- Other names: Cataract-microcephaly-arthrogryposis-kyphosis syndrome, Cataract-microcephaly-failure to thrive-kyphoscoliosis syndrome
- CAMFAK syndrome has an autosomal recessive pattern of inheritance.

= CAMFAK syndrome =

CAMFAK syndrome (or CAMAK syndrome) is an acronym used to describe a rare inherited neurologic disease, characterized by peripheral and central demyelination of nerves, similar to that seen in Cockayne syndrome. The name "CAMFAK" comes from the first letters of the characteristic findings of the disease: cataracts, microcephaly, failure to thrive, and kyphoscoliosis. The disease may occur with or without failure to thrive and arthrogryposis.

==Presentation==
Low birth weight and a bird-like face may be the first signs. Severe intellectual deficit and death within the first decade are typical.

== Genetics ==

CAMFAK syndrome is inherited in an autosomal recessive manner.
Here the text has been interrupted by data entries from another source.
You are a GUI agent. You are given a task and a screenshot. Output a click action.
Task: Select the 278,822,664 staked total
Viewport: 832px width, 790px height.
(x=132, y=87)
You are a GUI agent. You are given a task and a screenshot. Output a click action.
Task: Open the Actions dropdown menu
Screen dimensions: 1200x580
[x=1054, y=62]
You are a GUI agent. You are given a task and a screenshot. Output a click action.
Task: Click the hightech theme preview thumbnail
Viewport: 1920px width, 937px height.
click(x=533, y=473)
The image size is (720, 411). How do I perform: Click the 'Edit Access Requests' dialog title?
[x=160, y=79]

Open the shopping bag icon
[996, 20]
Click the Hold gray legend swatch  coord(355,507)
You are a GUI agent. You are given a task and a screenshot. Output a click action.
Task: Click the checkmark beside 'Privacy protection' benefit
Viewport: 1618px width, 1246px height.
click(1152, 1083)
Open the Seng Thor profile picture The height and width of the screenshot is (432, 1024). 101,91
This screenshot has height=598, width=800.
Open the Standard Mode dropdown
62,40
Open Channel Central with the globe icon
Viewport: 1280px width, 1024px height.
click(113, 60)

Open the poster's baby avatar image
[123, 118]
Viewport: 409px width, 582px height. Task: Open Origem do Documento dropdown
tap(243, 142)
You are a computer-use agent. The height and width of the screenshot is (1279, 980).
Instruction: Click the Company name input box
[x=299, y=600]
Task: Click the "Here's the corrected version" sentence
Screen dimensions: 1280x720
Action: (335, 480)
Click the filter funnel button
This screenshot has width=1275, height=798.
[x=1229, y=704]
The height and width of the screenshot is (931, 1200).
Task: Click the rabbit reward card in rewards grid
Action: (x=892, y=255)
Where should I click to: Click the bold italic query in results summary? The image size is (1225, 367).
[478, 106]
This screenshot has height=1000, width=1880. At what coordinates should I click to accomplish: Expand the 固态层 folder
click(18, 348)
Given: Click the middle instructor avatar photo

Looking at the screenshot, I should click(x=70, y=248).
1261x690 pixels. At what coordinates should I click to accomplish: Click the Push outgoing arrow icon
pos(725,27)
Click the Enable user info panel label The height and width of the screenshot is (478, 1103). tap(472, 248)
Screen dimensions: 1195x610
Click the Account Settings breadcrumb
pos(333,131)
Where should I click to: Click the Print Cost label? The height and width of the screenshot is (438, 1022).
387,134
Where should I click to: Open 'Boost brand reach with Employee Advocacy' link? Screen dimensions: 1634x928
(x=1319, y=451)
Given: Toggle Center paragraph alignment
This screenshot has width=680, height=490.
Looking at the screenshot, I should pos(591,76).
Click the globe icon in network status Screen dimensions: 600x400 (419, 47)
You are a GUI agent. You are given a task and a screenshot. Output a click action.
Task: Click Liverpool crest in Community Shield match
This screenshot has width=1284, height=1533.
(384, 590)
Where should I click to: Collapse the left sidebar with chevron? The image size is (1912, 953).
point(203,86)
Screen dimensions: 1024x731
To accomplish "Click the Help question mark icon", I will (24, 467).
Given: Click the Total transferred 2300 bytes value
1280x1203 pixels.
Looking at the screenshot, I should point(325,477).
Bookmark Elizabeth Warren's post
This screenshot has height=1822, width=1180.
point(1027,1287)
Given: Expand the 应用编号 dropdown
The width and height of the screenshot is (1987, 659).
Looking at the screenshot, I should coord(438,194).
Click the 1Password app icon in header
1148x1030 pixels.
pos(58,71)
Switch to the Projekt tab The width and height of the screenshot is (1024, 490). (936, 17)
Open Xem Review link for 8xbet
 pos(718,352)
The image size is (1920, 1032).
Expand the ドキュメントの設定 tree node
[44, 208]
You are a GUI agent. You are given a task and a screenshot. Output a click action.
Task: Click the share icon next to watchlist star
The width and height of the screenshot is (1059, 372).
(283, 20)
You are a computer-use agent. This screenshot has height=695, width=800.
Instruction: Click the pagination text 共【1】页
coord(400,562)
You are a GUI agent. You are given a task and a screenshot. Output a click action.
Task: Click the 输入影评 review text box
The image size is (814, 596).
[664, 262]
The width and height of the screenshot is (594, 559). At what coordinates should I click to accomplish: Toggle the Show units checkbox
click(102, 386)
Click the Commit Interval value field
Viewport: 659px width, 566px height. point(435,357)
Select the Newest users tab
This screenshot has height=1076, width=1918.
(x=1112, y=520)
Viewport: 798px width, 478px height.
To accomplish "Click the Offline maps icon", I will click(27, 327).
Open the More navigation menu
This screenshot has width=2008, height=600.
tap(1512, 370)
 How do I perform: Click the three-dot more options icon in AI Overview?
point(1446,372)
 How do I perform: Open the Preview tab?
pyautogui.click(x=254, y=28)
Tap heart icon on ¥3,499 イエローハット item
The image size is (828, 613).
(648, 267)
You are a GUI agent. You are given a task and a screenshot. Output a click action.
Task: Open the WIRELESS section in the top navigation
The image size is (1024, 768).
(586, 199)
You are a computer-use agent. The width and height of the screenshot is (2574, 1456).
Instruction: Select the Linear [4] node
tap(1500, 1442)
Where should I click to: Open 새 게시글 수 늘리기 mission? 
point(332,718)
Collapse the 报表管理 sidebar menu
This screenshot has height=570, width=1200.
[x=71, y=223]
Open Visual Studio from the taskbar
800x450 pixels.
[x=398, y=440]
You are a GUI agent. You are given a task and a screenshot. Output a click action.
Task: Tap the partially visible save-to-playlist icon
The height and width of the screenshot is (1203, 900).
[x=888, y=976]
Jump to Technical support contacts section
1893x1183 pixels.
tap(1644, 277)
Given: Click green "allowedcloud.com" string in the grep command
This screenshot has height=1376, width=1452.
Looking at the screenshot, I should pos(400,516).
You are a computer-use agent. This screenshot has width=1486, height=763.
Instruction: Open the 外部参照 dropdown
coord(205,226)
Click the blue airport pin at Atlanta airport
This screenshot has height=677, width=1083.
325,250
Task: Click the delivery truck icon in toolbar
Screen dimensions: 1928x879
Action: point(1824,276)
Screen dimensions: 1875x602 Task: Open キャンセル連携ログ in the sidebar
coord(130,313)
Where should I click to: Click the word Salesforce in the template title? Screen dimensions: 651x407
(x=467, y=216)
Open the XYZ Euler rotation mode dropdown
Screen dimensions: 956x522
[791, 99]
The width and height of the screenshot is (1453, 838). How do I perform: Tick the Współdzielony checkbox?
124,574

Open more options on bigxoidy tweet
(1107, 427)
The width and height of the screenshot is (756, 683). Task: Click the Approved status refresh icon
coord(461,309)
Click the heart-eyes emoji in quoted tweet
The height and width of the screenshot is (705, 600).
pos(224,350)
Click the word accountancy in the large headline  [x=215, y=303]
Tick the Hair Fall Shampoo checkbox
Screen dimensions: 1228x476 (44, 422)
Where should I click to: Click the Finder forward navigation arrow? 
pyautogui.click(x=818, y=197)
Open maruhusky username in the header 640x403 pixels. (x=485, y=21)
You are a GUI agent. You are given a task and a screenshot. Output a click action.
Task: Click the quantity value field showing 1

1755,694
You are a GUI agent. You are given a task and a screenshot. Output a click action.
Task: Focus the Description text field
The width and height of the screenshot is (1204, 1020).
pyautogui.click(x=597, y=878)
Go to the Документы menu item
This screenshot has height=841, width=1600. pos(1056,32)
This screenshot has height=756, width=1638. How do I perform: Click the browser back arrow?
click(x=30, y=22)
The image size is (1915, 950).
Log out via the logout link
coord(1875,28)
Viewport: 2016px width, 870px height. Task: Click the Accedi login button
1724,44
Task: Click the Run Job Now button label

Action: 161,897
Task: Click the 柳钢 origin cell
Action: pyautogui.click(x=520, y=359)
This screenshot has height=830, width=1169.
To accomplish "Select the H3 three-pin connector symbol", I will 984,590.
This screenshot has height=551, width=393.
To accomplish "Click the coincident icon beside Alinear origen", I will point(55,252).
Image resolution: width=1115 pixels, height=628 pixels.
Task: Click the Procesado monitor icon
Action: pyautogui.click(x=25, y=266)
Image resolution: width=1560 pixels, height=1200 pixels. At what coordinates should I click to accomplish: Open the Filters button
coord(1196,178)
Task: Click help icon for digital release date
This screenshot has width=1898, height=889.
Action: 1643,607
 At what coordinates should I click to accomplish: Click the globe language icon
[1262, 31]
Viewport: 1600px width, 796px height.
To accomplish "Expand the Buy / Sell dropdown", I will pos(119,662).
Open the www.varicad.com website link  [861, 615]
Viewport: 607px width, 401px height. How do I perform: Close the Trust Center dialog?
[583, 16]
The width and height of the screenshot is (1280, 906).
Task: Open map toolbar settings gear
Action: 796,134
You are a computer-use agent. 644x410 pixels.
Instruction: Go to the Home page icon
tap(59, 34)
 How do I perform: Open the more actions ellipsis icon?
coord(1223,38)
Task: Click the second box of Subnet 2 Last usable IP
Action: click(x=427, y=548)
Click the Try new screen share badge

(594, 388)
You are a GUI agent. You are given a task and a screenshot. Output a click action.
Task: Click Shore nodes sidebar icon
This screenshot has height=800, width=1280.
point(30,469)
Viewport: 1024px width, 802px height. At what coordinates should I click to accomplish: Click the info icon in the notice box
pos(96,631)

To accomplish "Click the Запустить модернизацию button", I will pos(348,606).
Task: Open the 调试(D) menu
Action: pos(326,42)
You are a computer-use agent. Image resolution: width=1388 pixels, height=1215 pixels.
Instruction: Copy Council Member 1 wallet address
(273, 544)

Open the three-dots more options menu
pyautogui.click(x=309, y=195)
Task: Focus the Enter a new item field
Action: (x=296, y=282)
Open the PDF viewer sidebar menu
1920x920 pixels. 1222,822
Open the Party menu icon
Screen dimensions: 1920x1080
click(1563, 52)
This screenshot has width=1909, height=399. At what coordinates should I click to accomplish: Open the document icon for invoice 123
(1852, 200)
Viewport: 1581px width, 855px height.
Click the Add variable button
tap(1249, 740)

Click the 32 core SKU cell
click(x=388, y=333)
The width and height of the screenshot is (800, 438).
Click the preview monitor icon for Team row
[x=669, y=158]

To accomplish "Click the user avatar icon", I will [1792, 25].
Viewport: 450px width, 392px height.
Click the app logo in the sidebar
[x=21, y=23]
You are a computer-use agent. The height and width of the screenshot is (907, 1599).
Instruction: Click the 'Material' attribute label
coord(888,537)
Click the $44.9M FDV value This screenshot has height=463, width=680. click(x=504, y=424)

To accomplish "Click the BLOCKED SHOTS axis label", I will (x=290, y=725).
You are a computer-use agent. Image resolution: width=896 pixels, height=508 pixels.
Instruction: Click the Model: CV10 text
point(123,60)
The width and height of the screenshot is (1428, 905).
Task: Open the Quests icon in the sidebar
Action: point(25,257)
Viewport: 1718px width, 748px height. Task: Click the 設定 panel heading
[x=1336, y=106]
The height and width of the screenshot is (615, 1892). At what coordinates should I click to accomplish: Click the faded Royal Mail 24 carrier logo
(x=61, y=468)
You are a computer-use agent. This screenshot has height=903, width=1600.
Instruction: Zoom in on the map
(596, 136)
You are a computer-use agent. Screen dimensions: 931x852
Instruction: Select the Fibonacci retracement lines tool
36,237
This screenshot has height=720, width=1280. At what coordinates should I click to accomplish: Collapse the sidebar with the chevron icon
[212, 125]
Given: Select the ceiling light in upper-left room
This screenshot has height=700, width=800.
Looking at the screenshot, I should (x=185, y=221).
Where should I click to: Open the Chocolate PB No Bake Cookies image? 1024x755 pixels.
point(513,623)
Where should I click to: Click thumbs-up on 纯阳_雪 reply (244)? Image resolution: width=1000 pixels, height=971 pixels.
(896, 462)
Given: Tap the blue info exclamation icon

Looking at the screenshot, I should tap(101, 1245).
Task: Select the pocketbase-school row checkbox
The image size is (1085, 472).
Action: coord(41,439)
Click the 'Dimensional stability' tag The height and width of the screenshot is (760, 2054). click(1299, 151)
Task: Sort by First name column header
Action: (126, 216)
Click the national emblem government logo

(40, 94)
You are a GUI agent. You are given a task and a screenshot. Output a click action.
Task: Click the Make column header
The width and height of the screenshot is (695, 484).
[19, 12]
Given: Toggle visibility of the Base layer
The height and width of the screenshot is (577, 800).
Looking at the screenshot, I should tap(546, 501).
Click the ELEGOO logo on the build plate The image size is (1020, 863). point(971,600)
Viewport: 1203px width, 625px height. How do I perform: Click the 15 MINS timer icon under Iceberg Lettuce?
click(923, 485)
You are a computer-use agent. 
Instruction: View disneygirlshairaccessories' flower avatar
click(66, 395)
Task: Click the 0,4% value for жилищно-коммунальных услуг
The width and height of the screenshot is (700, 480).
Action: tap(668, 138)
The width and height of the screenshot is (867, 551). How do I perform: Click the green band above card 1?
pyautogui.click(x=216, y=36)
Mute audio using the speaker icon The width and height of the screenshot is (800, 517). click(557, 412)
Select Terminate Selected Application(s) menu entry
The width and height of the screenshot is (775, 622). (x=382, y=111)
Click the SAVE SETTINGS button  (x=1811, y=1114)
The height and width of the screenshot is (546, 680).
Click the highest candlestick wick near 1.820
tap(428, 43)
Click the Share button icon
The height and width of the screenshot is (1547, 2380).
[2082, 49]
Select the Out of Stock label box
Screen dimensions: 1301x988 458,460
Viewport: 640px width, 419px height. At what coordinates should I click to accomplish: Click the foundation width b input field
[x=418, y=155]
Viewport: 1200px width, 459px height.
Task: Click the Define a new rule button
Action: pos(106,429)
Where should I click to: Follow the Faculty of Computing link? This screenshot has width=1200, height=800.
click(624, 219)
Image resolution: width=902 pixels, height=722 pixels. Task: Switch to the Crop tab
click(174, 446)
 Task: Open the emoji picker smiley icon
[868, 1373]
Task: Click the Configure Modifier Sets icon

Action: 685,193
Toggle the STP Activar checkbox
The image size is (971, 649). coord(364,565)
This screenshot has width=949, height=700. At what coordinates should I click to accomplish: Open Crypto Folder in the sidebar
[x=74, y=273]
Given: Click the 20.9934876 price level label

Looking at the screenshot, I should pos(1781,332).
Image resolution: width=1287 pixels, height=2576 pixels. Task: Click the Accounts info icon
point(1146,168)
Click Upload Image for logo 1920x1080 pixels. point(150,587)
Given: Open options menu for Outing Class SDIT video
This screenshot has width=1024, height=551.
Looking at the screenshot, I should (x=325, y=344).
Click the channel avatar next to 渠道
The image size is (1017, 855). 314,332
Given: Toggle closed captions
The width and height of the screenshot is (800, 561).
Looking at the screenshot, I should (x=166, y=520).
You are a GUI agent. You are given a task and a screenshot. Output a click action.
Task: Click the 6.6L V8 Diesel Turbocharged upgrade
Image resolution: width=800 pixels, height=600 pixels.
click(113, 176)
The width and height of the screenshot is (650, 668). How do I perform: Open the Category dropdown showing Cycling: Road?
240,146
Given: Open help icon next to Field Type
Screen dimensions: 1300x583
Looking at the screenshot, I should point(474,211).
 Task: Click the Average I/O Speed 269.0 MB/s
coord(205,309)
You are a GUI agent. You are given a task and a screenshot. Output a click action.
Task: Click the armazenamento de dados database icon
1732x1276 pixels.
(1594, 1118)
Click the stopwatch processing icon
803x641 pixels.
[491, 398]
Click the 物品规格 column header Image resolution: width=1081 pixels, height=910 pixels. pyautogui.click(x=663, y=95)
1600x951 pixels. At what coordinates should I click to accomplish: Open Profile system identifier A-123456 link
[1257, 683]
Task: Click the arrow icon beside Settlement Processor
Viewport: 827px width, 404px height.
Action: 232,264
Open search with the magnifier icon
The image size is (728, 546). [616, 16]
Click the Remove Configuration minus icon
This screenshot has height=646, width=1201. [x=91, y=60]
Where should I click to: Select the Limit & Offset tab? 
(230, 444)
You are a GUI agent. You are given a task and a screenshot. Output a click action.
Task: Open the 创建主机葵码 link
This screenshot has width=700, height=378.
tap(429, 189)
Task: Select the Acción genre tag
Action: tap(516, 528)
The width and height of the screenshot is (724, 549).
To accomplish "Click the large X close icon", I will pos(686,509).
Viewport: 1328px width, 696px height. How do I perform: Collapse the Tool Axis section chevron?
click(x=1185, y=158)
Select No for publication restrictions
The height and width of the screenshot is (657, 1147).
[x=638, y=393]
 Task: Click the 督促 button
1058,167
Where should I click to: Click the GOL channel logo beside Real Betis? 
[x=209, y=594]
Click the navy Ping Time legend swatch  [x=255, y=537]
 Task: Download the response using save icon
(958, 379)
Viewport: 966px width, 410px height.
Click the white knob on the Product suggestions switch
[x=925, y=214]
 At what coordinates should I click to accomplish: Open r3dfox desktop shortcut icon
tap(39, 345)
This means the defective gene responsible for the disorder is located on an autosome, and two copies of the defective gene (one inherited from each parent) are required in order to be born with the disorder. The parents of an individual with an autosomal recessive disorder both carry one copy of the defective gene, but usually do not experience any signs or symptoms of the disorder.